It's perhaps a minor quibble of a major issue, but major and minor keys are models of modals, Ionian and Aeolian, to key in precisely.

"Go modal." (But please don't look up that phrase on a Google Image search.)

In any case, I can never find my keys when I need them, so what do I know?!


----------



## brianvds (May 1, 2013)

SONNET CLV said:


> It's perhaps a minor quibble of a major issue, but major and minor keys are models of modals, Ionian and Aeolian, to key in precisely.


Yes, indeed, but as far as I know, when we talk about modal music, it is generally taken to mean "all the modes excepts the major and minor ones." So quit splitting Phrygian hair over minor issues or we'll have a major blow-up here...


----------



## StevenOBrien (Jun 27, 2011)

B# major.


----------



## SONNET CLV (May 31, 2014)

And remember ... don't B#, don't B♭-- B ♮ .


----------



## Mahlerian (Nov 27, 2012)

brianvds said:


> Yes, indeed, but as far as I know, when we talk about modal music, it is generally taken to mean "all the modes excepts the major and minor ones." So quit splitting Phrygian hair over minor issues or we'll have a major blow-up here...


Actually, there is a distinct difference between music written in the Renaissance in the Ionian mode and music from the Baroque in the major.
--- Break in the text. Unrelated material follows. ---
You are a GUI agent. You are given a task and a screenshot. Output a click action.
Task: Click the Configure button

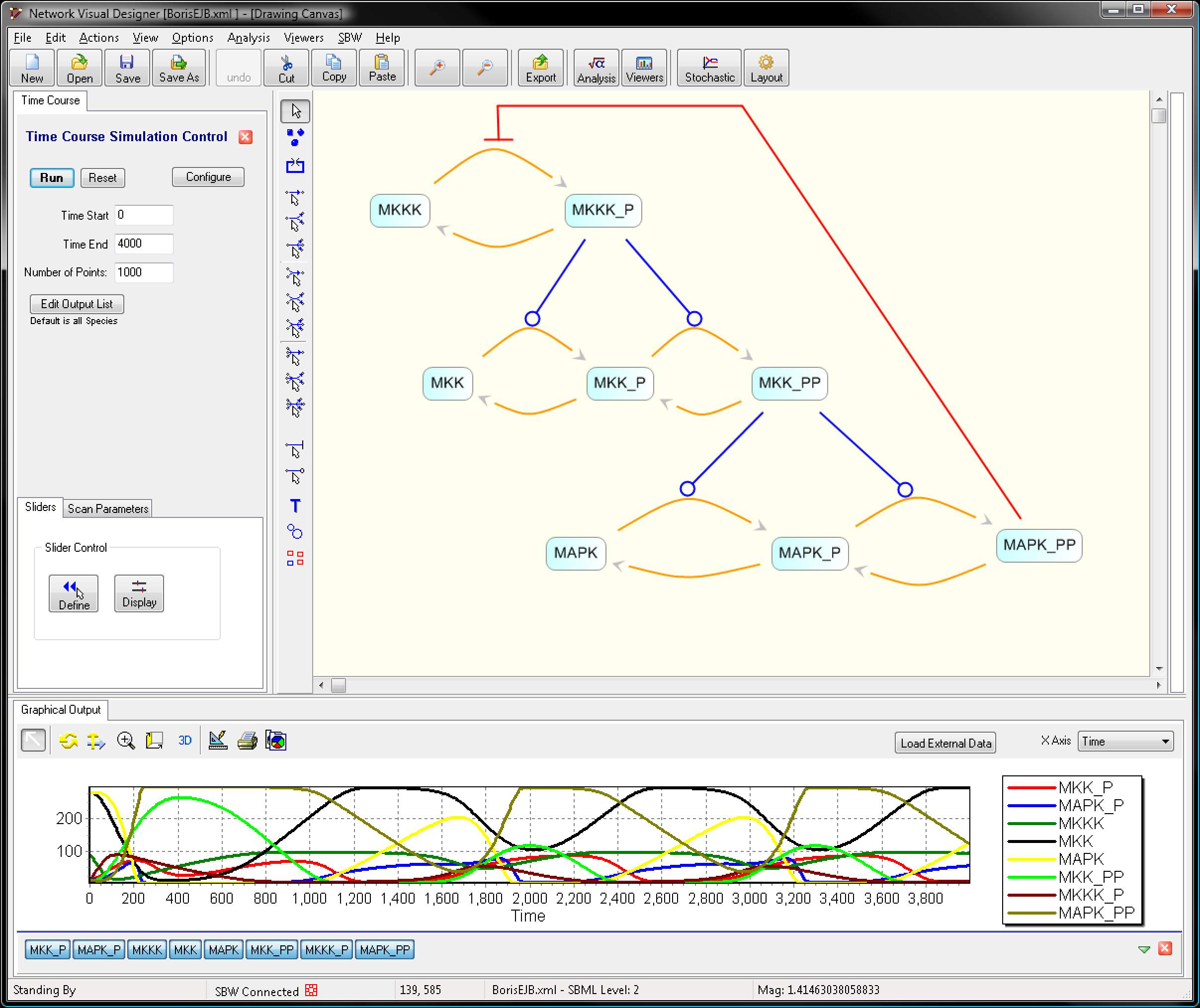(x=207, y=176)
Major and minor keys are based on harmonic function (until you get to the 20th century), modes are not, or at least not consistently so.


----------



## brianvds (May 1, 2013)

Mahlerian said:


> Actually, there is a distinct difference between music written in the Renaissance in the Ionian mode and music from the Baroque in the major. Major and minor keys are based on harmonic function (until you get to the 20th century), modes are not, or at least not consistently so.
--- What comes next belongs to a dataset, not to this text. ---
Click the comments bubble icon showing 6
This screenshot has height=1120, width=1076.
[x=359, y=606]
So does that mean I was right all along?


----------



## Mahlerian (Nov 27, 2012)

brianvds said:


> So does that mean I was right all along?


That there's a difference between major/minor key based pieces and modal ones? Of course. There's also a difference between late 19th/early 20th century modal music and modal music before 1700.


----------



## stevens (Jun 23, 2014)

I dont select piece on basis of key. BUT its peculiarly that there is so many famous piano pieces in C sharp minor. 
("Moonlight", "Fantasie-impromtu" "Prelude" (Rach), etc)
Sharps or Flats or none of them does not matter for me as pianist (ok..I dont like C sharp *major*)


----------